Reality: GDPR is opt-in requiring a legal basis; CCPA/CPRA is opt-out with Do Not Sell/Share requirements. Complying with one does not satisfy the other. [src4]
Misconception: CCPA only applies to large tech companies.
Reality: Any for-profit meeting any single threshold is covered. CPRA's "sharing" definition pulled in mid-size e-commerce and media businesses. [src3]
Misconception: The revenue threshold is based on California revenue only.
Reality: The $26.625M threshold is based on annual gross revenue from all sources worldwide, not just California operations. [src1]
Misconception: CCPA does not have a private right of action.
Reality: Consumers have a private right of action for data breaches resulting from failure to implement reasonable security measures (Cal. Civ. Code 1798.150). [src1]

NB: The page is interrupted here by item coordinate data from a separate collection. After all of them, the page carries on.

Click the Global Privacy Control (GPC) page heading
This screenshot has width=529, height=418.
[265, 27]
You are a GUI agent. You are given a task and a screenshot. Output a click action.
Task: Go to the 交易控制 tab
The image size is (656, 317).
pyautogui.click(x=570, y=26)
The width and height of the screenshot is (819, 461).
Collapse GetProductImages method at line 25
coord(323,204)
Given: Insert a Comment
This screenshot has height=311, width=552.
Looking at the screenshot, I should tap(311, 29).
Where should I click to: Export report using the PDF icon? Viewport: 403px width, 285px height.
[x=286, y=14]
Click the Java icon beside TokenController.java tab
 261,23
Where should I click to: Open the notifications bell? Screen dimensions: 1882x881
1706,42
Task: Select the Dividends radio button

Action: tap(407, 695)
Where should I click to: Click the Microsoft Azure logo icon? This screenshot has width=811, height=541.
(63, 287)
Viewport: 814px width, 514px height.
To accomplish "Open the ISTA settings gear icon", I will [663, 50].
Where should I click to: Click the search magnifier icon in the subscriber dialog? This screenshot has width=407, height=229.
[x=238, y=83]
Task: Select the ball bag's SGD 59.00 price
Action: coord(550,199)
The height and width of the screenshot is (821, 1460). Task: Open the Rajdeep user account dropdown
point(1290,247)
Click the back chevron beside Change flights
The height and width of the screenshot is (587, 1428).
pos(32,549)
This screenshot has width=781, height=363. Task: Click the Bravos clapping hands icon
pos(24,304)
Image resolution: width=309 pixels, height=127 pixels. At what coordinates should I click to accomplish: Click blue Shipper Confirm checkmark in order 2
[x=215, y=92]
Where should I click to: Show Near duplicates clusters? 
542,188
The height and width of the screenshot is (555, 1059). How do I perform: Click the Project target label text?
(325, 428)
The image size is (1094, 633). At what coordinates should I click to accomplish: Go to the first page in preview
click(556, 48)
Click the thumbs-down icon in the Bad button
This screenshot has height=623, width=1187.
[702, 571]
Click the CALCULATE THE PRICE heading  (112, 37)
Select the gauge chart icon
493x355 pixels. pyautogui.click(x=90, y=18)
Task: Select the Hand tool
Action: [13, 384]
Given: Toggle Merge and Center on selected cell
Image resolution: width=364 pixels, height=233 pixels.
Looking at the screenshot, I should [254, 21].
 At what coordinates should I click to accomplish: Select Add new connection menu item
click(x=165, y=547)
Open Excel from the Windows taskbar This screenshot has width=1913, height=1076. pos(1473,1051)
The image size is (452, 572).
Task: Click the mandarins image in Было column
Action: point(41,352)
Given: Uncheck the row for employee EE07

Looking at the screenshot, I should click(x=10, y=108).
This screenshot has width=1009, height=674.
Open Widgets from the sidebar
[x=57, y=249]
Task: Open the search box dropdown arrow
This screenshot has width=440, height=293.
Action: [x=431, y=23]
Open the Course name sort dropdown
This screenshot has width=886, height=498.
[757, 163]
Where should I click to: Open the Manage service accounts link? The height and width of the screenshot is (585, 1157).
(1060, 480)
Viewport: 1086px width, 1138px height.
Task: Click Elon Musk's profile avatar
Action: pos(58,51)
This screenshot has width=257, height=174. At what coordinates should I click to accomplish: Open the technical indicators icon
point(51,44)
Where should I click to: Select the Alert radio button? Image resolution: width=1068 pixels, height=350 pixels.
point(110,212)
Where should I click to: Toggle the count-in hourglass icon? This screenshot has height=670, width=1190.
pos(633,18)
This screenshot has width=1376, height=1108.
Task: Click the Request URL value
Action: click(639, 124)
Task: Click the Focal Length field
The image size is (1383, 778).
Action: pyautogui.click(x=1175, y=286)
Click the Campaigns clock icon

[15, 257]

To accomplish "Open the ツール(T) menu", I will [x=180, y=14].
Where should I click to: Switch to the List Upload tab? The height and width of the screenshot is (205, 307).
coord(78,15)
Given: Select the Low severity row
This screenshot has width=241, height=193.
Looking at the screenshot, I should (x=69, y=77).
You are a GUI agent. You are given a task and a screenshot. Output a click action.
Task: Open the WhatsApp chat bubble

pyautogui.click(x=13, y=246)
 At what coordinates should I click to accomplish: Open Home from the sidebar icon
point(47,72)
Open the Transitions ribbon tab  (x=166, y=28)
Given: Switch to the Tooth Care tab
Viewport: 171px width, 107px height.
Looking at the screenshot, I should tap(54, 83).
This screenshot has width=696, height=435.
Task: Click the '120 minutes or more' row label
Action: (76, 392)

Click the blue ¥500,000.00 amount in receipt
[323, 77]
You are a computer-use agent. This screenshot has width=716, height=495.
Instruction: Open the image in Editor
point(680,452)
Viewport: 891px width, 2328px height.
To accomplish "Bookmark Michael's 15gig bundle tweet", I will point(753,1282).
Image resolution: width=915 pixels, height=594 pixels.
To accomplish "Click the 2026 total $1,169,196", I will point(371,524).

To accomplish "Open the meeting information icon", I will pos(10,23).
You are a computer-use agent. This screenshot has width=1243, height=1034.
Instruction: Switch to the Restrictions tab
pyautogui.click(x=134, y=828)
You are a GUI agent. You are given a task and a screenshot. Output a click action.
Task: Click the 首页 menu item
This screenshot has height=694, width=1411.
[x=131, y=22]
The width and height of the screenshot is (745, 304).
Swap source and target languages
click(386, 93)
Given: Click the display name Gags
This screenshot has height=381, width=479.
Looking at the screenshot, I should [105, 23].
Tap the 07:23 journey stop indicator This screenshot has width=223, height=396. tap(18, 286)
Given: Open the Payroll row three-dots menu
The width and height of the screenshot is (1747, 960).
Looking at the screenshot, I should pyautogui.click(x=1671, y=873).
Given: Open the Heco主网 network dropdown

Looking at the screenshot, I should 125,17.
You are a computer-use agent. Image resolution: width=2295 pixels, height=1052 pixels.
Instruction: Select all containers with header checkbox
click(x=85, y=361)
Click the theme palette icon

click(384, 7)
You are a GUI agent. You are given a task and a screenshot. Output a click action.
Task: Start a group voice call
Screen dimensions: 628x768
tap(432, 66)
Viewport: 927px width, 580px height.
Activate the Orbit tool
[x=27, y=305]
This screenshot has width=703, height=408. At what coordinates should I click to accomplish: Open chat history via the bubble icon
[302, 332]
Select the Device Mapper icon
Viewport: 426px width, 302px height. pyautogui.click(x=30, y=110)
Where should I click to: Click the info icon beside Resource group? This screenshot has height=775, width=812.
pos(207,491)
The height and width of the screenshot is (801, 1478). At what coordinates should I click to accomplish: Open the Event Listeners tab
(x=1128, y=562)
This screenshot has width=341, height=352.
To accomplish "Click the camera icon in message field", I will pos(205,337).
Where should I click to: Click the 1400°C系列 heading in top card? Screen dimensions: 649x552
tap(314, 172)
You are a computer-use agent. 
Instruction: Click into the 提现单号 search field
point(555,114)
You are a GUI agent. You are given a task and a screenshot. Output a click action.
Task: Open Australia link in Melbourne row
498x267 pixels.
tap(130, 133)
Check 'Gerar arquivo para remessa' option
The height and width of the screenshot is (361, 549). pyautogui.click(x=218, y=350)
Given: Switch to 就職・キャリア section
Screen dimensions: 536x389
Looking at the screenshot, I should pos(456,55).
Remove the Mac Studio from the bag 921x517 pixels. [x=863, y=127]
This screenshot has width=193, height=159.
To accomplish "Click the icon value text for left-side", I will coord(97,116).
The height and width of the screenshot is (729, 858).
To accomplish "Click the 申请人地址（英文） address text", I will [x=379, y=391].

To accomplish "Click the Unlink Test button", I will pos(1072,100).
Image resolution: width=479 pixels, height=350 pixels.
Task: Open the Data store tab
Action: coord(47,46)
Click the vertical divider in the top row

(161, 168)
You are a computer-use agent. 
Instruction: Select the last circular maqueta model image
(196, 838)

| Rule/Framework | Key Difference | When to Use |
|---|---|---|
| CCPA/CPRA (California) | Opt-out model; threshold-based; per-violation fines | For-profit businesses processing CA resident data above thresholds |
| GDPR (EU) | Opt-in model; no size threshold; up to 4% global turnover | Processing EU/EEA resident data |
| LGPD (Brazil) | 10 legal bases; BRL 50M cap; ANPD enforcement | Processing Brazilian resident data |
| APPI (Japan) | No size threshold; criminal penalties; PPC enforcement | Processing Japanese resident data |
| US state laws (CO, CT, VA) | Varying thresholds and consumer rights | Processing residents' data in those states |
Fetch this when a user asks about California privacy law, CCPA or CPRA compliance requirements, consumer data rights for California residents, or whether a business meets CCPA applicability thresholds.